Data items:
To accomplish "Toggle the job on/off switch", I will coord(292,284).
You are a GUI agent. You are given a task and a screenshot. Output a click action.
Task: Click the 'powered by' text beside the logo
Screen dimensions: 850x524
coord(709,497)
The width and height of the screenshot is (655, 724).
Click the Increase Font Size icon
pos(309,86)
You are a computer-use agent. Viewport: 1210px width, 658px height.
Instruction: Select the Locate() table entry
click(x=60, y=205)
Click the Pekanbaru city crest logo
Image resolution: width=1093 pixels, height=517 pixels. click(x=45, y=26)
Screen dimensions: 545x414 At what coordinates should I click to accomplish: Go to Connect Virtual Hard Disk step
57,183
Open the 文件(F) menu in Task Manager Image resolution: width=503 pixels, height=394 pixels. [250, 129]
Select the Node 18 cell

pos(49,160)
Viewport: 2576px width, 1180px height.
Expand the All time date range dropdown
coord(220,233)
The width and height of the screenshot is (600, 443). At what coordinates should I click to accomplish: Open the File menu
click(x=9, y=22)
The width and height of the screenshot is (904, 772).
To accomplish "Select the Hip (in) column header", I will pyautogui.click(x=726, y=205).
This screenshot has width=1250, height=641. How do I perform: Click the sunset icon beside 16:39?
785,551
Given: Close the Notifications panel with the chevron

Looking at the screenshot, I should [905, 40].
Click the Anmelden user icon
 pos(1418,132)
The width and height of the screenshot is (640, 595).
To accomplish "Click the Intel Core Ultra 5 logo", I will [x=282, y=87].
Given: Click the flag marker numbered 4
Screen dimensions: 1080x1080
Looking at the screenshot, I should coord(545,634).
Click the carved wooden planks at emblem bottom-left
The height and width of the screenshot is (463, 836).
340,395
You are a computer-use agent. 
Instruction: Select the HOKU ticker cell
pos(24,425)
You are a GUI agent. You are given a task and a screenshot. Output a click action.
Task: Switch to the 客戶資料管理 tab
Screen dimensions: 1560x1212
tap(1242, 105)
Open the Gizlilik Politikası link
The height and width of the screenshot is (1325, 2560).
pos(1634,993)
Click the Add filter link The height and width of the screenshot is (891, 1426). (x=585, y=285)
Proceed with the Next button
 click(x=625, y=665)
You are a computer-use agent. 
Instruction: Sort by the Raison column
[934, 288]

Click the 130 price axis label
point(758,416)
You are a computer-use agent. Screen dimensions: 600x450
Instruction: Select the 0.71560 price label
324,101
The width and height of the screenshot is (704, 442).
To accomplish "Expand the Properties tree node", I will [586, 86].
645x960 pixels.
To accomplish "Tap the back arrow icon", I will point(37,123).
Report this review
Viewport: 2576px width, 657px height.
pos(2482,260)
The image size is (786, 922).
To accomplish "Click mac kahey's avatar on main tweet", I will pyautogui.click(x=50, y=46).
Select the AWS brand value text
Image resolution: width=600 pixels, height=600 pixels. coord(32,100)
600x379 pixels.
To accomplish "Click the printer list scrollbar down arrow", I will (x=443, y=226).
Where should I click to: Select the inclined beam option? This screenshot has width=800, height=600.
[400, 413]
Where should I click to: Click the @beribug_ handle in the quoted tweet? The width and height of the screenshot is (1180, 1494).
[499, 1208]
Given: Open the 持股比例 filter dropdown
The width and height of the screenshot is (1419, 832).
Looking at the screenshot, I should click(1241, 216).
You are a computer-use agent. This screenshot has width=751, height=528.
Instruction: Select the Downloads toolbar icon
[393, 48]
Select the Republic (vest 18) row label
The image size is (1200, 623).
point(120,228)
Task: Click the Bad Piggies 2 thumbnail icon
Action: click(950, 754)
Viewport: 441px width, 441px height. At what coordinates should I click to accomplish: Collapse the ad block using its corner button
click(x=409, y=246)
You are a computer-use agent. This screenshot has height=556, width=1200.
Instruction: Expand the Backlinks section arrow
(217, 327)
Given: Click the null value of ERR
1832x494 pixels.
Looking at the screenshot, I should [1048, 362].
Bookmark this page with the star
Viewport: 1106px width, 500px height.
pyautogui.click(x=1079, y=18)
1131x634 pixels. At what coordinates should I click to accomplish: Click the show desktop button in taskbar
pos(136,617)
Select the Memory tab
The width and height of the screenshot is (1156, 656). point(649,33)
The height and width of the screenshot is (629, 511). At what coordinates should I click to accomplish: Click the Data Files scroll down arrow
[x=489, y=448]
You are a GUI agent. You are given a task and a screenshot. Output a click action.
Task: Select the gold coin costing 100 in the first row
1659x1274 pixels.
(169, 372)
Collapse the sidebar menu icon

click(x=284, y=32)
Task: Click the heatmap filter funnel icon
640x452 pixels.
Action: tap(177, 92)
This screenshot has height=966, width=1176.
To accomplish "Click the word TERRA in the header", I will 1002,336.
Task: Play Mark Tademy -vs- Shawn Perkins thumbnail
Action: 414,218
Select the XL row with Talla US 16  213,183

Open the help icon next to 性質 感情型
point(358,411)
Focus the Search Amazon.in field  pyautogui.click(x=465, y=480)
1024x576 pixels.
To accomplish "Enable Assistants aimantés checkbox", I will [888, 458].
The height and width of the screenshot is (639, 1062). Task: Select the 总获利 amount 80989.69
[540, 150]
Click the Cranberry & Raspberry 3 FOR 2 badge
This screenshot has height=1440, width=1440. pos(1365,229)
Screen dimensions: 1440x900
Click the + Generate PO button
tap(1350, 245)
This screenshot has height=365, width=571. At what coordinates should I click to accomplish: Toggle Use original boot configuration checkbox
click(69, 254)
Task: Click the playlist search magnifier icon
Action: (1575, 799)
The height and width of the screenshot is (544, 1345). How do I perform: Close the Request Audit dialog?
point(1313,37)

▸ Assignment: In full and word for word, repeat the records.

▸ Solution for this exercise:
To accomplish "Toggle the job on/off switch", I will coord(292,284).
You are a GUI agent. You are given a task and a screenshot. Output a click action.
Task: Click the 'powered by' text beside the logo
Screen dimensions: 850x524
coord(709,497)
The width and height of the screenshot is (655, 724).
Click the Increase Font Size icon
pos(309,86)
You are a computer-use agent. Viewport: 1210px width, 658px height.
Instruction: Select the Locate() table entry
click(x=60, y=205)
Click the Pekanbaru city crest logo
Image resolution: width=1093 pixels, height=517 pixels. click(x=45, y=26)
Screen dimensions: 545x414 At what coordinates should I click to accomplish: Go to Connect Virtual Hard Disk step
57,183
Open the 文件(F) menu in Task Manager Image resolution: width=503 pixels, height=394 pixels. [250, 129]
Select the Node 18 cell

pos(49,160)
Viewport: 2576px width, 1180px height.
Expand the All time date range dropdown
coord(220,233)
The width and height of the screenshot is (600, 443). At what coordinates should I click to accomplish: Open the File menu
click(x=9, y=22)
The width and height of the screenshot is (904, 772).
To accomplish "Select the Hip (in) column header", I will pyautogui.click(x=726, y=205).
This screenshot has width=1250, height=641. How do I perform: Click the sunset icon beside 16:39?
785,551
Given: Close the Notifications panel with the chevron

Looking at the screenshot, I should [905, 40].
Click the Anmelden user icon
 pos(1418,132)
The width and height of the screenshot is (640, 595).
To accomplish "Click the Intel Core Ultra 5 logo", I will [x=282, y=87].
Given: Click the flag marker numbered 4
Screen dimensions: 1080x1080
Looking at the screenshot, I should coord(545,634).
Click the carved wooden planks at emblem bottom-left
The height and width of the screenshot is (463, 836).
340,395
You are a computer-use agent. 
Instruction: Select the HOKU ticker cell
pos(24,425)
You are a GUI agent. You are given a task and a screenshot. Output a click action.
Task: Switch to the 客戶資料管理 tab
Screen dimensions: 1560x1212
tap(1242, 105)
Open the Gizlilik Politikası link
The height and width of the screenshot is (1325, 2560).
pos(1634,993)
Click the Add filter link The height and width of the screenshot is (891, 1426). (x=585, y=285)
Proceed with the Next button
 click(x=625, y=665)
You are a computer-use agent. 
Instruction: Sort by the Raison column
[934, 288]

Click the 130 price axis label
point(758,416)
You are a computer-use agent. Screen dimensions: 600x450
Instruction: Select the 0.71560 price label
324,101
The width and height of the screenshot is (704, 442).
To accomplish "Expand the Properties tree node", I will [586, 86].
645x960 pixels.
To accomplish "Tap the back arrow icon", I will point(37,123).
Report this review
Viewport: 2576px width, 657px height.
pos(2482,260)
The image size is (786, 922).
To accomplish "Click mac kahey's avatar on main tweet", I will pyautogui.click(x=50, y=46).
Select the AWS brand value text
Image resolution: width=600 pixels, height=600 pixels. coord(32,100)
600x379 pixels.
To accomplish "Click the printer list scrollbar down arrow", I will (x=443, y=226).
Where should I click to: Select the inclined beam option? This screenshot has width=800, height=600.
[400, 413]
Where should I click to: Click the @beribug_ handle in the quoted tweet? The width and height of the screenshot is (1180, 1494).
[499, 1208]
Given: Open the 持股比例 filter dropdown
The width and height of the screenshot is (1419, 832).
Looking at the screenshot, I should click(1241, 216).
You are a computer-use agent. This screenshot has width=751, height=528.
Instruction: Select the Downloads toolbar icon
[393, 48]
Select the Republic (vest 18) row label
The image size is (1200, 623).
point(120,228)
Task: Click the Bad Piggies 2 thumbnail icon
Action: click(950, 754)
Viewport: 441px width, 441px height. At what coordinates should I click to accomplish: Collapse the ad block using its corner button
click(x=409, y=246)
You are a computer-use agent. This screenshot has height=556, width=1200.
Instruction: Expand the Backlinks section arrow
(217, 327)
Given: Click the null value of ERR
1832x494 pixels.
Looking at the screenshot, I should [1048, 362].
Bookmark this page with the star
Viewport: 1106px width, 500px height.
pyautogui.click(x=1079, y=18)
1131x634 pixels. At what coordinates should I click to accomplish: Click the show desktop button in taskbar
pos(136,617)
Select the Memory tab
The width and height of the screenshot is (1156, 656). point(649,33)
The height and width of the screenshot is (629, 511). At what coordinates should I click to accomplish: Click the Data Files scroll down arrow
[x=489, y=448]
You are a GUI agent. You are given a task and a screenshot. Output a click action.
Task: Select the gold coin costing 100 in the first row
1659x1274 pixels.
(169, 372)
Collapse the sidebar menu icon

click(x=284, y=32)
Task: Click the heatmap filter funnel icon
640x452 pixels.
Action: tap(177, 92)
This screenshot has height=966, width=1176.
To accomplish "Click the word TERRA in the header", I will 1002,336.
Task: Play Mark Tademy -vs- Shawn Perkins thumbnail
Action: 414,218
Select the XL row with Talla US 16  213,183

Open the help icon next to 性質 感情型
point(358,411)
Focus the Search Amazon.in field  pyautogui.click(x=465, y=480)
1024x576 pixels.
To accomplish "Enable Assistants aimantés checkbox", I will [888, 458].
The height and width of the screenshot is (639, 1062). Task: Select the 总获利 amount 80989.69
[540, 150]
Click the Cranberry & Raspberry 3 FOR 2 badge
This screenshot has height=1440, width=1440. pos(1365,229)
Screen dimensions: 1440x900
Click the + Generate PO button
tap(1350, 245)
This screenshot has height=365, width=571. At what coordinates should I click to accomplish: Toggle Use original boot configuration checkbox
click(69, 254)
Task: Click the playlist search magnifier icon
Action: (1575, 799)
The height and width of the screenshot is (544, 1345). How do I perform: Close the Request Audit dialog?
point(1313,37)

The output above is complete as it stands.